**YOUR OBJECTIVE**. List each line of the records below that contains the word "Instruction", and copy every such line in full.

## begin AVAILABLE DATA

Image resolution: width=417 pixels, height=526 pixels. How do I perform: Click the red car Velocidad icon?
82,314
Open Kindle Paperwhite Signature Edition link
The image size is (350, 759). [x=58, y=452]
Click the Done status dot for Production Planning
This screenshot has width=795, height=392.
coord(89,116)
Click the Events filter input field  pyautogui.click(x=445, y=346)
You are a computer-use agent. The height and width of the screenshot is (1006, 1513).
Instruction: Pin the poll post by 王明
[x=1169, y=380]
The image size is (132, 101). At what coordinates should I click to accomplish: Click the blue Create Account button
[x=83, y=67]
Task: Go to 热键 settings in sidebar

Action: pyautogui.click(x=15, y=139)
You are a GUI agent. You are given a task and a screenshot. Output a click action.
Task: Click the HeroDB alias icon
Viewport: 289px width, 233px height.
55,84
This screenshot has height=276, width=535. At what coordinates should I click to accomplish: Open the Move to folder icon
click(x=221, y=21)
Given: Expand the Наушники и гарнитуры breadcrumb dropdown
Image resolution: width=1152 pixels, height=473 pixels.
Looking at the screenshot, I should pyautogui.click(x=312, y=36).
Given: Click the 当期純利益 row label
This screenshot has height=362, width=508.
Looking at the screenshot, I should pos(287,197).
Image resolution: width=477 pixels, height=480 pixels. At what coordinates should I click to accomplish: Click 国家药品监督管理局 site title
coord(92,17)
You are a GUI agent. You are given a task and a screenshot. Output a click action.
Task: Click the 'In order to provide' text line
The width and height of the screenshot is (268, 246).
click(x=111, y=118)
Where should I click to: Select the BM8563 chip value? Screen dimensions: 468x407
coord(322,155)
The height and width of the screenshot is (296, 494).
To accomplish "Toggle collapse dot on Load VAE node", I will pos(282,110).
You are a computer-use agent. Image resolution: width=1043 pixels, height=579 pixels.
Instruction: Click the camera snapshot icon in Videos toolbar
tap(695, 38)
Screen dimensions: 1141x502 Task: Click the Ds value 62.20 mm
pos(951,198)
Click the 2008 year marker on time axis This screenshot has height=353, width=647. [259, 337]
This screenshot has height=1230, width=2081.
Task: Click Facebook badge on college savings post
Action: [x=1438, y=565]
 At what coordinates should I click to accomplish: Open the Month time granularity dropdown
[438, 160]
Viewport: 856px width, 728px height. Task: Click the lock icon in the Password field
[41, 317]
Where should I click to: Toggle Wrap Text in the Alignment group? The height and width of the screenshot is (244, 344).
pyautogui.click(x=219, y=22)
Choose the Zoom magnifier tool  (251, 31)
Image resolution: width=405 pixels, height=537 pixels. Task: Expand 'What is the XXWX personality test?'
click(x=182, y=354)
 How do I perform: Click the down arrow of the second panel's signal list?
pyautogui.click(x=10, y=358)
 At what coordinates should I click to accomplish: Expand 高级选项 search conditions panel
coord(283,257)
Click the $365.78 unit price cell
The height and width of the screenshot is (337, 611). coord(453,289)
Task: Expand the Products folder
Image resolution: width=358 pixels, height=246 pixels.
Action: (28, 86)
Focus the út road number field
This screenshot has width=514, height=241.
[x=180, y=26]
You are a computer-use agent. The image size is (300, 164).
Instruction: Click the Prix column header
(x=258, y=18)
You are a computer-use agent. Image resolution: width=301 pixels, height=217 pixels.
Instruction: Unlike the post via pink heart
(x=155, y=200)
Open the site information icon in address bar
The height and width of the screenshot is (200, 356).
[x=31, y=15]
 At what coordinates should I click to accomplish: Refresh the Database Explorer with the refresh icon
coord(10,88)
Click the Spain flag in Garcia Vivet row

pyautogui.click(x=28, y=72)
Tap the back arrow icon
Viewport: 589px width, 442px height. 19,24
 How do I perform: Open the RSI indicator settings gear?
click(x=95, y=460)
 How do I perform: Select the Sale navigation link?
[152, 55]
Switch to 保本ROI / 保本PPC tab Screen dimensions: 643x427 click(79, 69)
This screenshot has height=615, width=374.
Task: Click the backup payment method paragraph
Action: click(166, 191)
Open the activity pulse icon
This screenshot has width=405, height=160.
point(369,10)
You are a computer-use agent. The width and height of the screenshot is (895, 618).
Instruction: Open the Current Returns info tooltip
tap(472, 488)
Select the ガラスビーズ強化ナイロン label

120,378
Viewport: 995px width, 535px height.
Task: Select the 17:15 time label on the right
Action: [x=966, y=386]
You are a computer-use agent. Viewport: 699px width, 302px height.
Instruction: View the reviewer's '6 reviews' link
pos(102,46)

## end AVAILABLE DATA

**EXERCISE SOLUTION**.
Instruction: Pin the poll post by 王明
Instruction: Click the camera snapshot icon in Videos toolbar
Instruction: Click the Prix column header
Instruction: Unlike the post via pink heart
Instruction: Open the Current Returns info tooltip
Instruction: View the reviewer's '6 reviews' link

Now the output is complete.